Unified Phase Model

This module provides a unified framework that combines all aspects of the microscopic gating model into a single coherent interface.

Transport Type

class microscopic_gating.unified_phase.TransportType(value)[source]

Bases: Enum

An enumeration.

ENHANCEMENT = 1

SUPPRESSION = 2

CRITICAL = 3

Unified Control Parameters

class microscopic_gating.unified_phase.UnifiedControlParameters(beta, kappa0, x_c, chi_kappa, lambda0, epsilon_eff)[source]

Bases: object

Unified control parameters (S5) for the minimal competition form.

Definitions

A = beta * (1/2) * kappa0 * x_c^2 * chi_kappa Gamma = lambda0 * (1 - exp(-beta * epsilon_eff))

transport type: - ENHANCEMENT if A > Gamma - SUPPRESSION if A < Gamma - CRITICAL if A == Gamma (within tolerance)

beta: float

kappa0: float

x_c: float

chi_kappa: float

lambda0: float

epsilon_eff: float

A()[source]

Return type:: float

Gamma()[source]

Return type:: float

transport_type(tol=1e-12)[source]

Parameters:: tol (float) –
Return type:: TransportType

__init__(beta, kappa0, x_c, chi_kappa, lambda0, epsilon_eff)

Parameters:

beta (float) –
kappa0 (float) –
x_c (float) –
chi_kappa (float) –
lambda0 (float) –
epsilon_eff (float) –

Return type:

None

Parameters:

beta (float) –
kappa0 (float) –
x_c (float) –
chi_kappa (float) –
lambda0 (float) –
epsilon_eff (float) –

Unified Model

class microscopic_gating.unified_phase.UnifiedModel(renorm, control, D_star, tau_star)[source]

Bases: object

Unified diffusion model:

Deff(phi) = D_star * exp[(A - Gamma) * G(phi)]
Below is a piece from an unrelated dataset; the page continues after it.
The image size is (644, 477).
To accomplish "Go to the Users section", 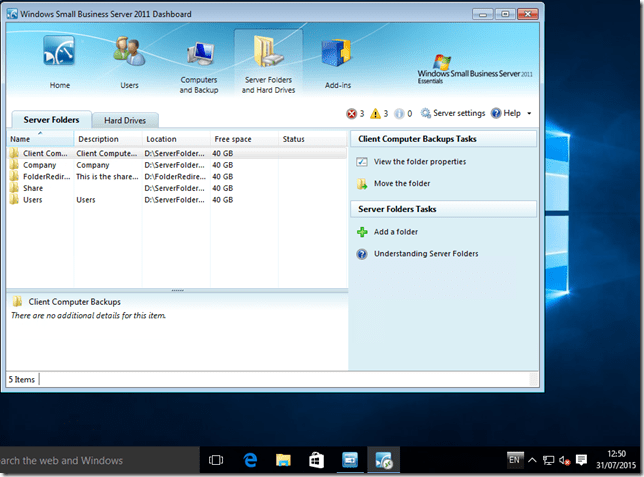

Here G(phi) is obtained from the renormalizer’s gating function.

Parameters:

renorm (GProvider) –
control (UnifiedControlParameters) –
D_star (float) –
tau_star (float) –

renorm: GProvider

control: UnifiedControlParameters

D_star: float

tau_star: float

Deff(phi)[source]

Parameters:: phi (ndarray) –
Return type:: ndarray

__init__(renorm, control, D_star, tau_star)

Parameters:

renorm (GProvider) –
control (UnifiedControlParameters) –
D_star (float) –
tau_star (float) –

Return type:

None

Suppression Capture Island

class microscopic_gating.unified_phase.SuppressionCaptureIsland(boundaries, control, tau_star)[source]

Bases: object

Capture island intervals for suppression-type (Gamma > A) using rate-averaged window.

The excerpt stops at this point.